Your objective: Copy out every entry, keeping each character the same.
────────────────────
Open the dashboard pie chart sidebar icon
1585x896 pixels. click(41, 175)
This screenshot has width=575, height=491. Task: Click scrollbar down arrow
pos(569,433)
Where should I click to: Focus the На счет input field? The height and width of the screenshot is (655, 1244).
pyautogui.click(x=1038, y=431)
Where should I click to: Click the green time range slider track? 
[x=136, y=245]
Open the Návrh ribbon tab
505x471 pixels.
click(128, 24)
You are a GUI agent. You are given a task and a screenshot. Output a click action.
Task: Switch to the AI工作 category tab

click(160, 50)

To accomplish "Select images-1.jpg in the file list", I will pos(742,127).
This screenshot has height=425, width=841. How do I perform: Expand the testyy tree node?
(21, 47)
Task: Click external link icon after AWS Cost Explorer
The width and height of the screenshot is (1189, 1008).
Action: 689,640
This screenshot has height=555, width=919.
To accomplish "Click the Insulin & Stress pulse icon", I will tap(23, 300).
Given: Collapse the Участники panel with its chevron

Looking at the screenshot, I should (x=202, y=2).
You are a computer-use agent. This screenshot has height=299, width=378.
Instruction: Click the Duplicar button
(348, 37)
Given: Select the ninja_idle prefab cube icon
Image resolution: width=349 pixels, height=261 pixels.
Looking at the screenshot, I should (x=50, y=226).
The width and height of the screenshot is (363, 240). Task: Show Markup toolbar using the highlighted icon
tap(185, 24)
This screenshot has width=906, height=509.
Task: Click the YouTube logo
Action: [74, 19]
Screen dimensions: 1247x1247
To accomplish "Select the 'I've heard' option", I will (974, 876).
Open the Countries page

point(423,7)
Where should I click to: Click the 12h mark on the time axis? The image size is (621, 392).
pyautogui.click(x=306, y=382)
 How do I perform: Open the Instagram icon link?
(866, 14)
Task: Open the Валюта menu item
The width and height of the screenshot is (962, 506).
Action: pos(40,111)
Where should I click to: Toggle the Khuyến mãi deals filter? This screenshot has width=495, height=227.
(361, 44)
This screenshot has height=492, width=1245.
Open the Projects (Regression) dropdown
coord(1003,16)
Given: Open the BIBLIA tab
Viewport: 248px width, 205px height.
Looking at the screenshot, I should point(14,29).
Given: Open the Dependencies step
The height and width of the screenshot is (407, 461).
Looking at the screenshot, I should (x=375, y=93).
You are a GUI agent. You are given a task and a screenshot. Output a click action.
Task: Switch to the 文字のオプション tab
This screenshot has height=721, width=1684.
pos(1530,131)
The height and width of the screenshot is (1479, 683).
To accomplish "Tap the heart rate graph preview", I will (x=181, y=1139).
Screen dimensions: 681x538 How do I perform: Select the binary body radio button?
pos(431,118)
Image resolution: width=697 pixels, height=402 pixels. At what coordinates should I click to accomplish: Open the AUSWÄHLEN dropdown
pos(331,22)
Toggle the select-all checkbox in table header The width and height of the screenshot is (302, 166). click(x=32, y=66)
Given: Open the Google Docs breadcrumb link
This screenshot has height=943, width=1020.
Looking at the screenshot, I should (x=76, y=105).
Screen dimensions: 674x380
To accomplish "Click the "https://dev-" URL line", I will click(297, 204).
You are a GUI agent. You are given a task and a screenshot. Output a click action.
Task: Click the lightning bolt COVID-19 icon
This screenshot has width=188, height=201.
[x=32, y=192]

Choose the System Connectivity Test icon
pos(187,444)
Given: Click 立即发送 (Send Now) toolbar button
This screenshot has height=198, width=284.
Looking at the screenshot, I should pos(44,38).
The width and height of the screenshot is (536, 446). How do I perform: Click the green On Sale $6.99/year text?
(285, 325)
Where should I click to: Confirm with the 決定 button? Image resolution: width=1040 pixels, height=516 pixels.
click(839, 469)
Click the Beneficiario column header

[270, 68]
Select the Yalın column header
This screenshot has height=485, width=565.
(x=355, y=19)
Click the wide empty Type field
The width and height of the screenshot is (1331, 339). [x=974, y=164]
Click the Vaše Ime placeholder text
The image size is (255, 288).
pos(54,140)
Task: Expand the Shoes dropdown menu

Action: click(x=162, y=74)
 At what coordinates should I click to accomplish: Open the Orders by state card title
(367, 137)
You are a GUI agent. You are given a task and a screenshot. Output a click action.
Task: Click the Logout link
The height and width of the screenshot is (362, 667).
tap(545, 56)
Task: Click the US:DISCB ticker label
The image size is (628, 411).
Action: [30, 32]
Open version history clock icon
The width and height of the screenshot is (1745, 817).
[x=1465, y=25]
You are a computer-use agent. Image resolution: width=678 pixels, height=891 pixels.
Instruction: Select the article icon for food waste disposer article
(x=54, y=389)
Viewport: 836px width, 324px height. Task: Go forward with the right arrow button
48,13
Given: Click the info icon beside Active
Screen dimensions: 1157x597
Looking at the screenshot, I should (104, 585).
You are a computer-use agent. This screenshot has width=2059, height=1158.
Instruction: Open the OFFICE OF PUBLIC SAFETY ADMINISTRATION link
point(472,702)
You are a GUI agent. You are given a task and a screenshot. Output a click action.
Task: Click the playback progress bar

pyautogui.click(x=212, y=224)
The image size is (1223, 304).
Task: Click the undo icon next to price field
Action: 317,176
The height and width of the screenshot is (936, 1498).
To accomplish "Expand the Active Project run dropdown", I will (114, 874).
────────────────────
Written response:
Open the dashboard pie chart sidebar icon
1585x896 pixels. click(41, 175)
This screenshot has width=575, height=491. Task: Click scrollbar down arrow
pos(569,433)
Where should I click to: Focus the На счет input field? The height and width of the screenshot is (655, 1244).
pyautogui.click(x=1038, y=431)
Where should I click to: Click the green time range slider track? 
[x=136, y=245]
Open the Návrh ribbon tab
505x471 pixels.
click(128, 24)
You are a GUI agent. You are given a task and a screenshot. Output a click action.
Task: Switch to the AI工作 category tab

click(160, 50)

To accomplish "Select images-1.jpg in the file list", I will pos(742,127).
This screenshot has height=425, width=841. How do I perform: Expand the testyy tree node?
(21, 47)
Task: Click external link icon after AWS Cost Explorer
The width and height of the screenshot is (1189, 1008).
Action: 689,640
This screenshot has height=555, width=919.
To accomplish "Click the Insulin & Stress pulse icon", I will tap(23, 300).
Given: Collapse the Участники panel with its chevron

Looking at the screenshot, I should (x=202, y=2).
You are a computer-use agent. This screenshot has height=299, width=378.
Instruction: Click the Duplicar button
(348, 37)
Given: Select the ninja_idle prefab cube icon
Image resolution: width=349 pixels, height=261 pixels.
Looking at the screenshot, I should (x=50, y=226).
The width and height of the screenshot is (363, 240). Task: Show Markup toolbar using the highlighted icon
tap(185, 24)
This screenshot has width=906, height=509.
Task: Click the YouTube logo
Action: [74, 19]
Screen dimensions: 1247x1247
To accomplish "Select the 'I've heard' option", I will (974, 876).
Open the Countries page

point(423,7)
Where should I click to: Click the 12h mark on the time axis? The image size is (621, 392).
pyautogui.click(x=306, y=382)
 How do I perform: Open the Instagram icon link?
(866, 14)
Task: Open the Валюта menu item
The width and height of the screenshot is (962, 506).
Action: pos(40,111)
Where should I click to: Toggle the Khuyến mãi deals filter? This screenshot has width=495, height=227.
(361, 44)
This screenshot has height=492, width=1245.
Open the Projects (Regression) dropdown
coord(1003,16)
Given: Open the BIBLIA tab
Viewport: 248px width, 205px height.
Looking at the screenshot, I should point(14,29).
Given: Open the Dependencies step
The height and width of the screenshot is (407, 461).
Looking at the screenshot, I should (x=375, y=93).
You are a GUI agent. You are given a task and a screenshot. Output a click action.
Task: Switch to the 文字のオプション tab
This screenshot has height=721, width=1684.
pos(1530,131)
The height and width of the screenshot is (1479, 683).
To accomplish "Tap the heart rate graph preview", I will (x=181, y=1139).
Screen dimensions: 681x538 How do I perform: Select the binary body radio button?
pos(431,118)
Image resolution: width=697 pixels, height=402 pixels. At what coordinates should I click to accomplish: Open the AUSWÄHLEN dropdown
pos(331,22)
Toggle the select-all checkbox in table header The width and height of the screenshot is (302, 166). click(x=32, y=66)
Given: Open the Google Docs breadcrumb link
This screenshot has height=943, width=1020.
Looking at the screenshot, I should (x=76, y=105).
Screen dimensions: 674x380
To accomplish "Click the "https://dev-" URL line", I will click(297, 204).
You are a GUI agent. You are given a task and a screenshot. Output a click action.
Task: Click the lightning bolt COVID-19 icon
This screenshot has width=188, height=201.
[x=32, y=192]

Choose the System Connectivity Test icon
pos(187,444)
Given: Click 立即发送 (Send Now) toolbar button
This screenshot has height=198, width=284.
Looking at the screenshot, I should pos(44,38).
The width and height of the screenshot is (536, 446). How do I perform: Click the green On Sale $6.99/year text?
(285, 325)
Where should I click to: Confirm with the 決定 button? Image resolution: width=1040 pixels, height=516 pixels.
click(839, 469)
Click the Beneficiario column header

[270, 68]
Select the Yalın column header
This screenshot has height=485, width=565.
(x=355, y=19)
Click the wide empty Type field
The width and height of the screenshot is (1331, 339). [x=974, y=164]
Click the Vaše Ime placeholder text
The image size is (255, 288).
pos(54,140)
Task: Expand the Shoes dropdown menu

Action: click(x=162, y=74)
 At what coordinates should I click to accomplish: Open the Orders by state card title
(367, 137)
You are a GUI agent. You are given a task and a screenshot. Output a click action.
Task: Click the Logout link
The height and width of the screenshot is (362, 667).
tap(545, 56)
Task: Click the US:DISCB ticker label
The image size is (628, 411).
Action: [30, 32]
Open version history clock icon
The width and height of the screenshot is (1745, 817).
[x=1465, y=25]
You are a computer-use agent. Image resolution: width=678 pixels, height=891 pixels.
Instruction: Select the article icon for food waste disposer article
(x=54, y=389)
Viewport: 836px width, 324px height. Task: Go forward with the right arrow button
48,13
Given: Click the info icon beside Active
Screen dimensions: 1157x597
Looking at the screenshot, I should (104, 585).
You are a computer-use agent. This screenshot has width=2059, height=1158.
Instruction: Open the OFFICE OF PUBLIC SAFETY ADMINISTRATION link
point(472,702)
You are a GUI agent. You are given a task and a screenshot. Output a click action.
Task: Click the playback progress bar

pyautogui.click(x=212, y=224)
The image size is (1223, 304).
Task: Click the undo icon next to price field
Action: 317,176
The height and width of the screenshot is (936, 1498).
To accomplish "Expand the Active Project run dropdown", I will (114, 874).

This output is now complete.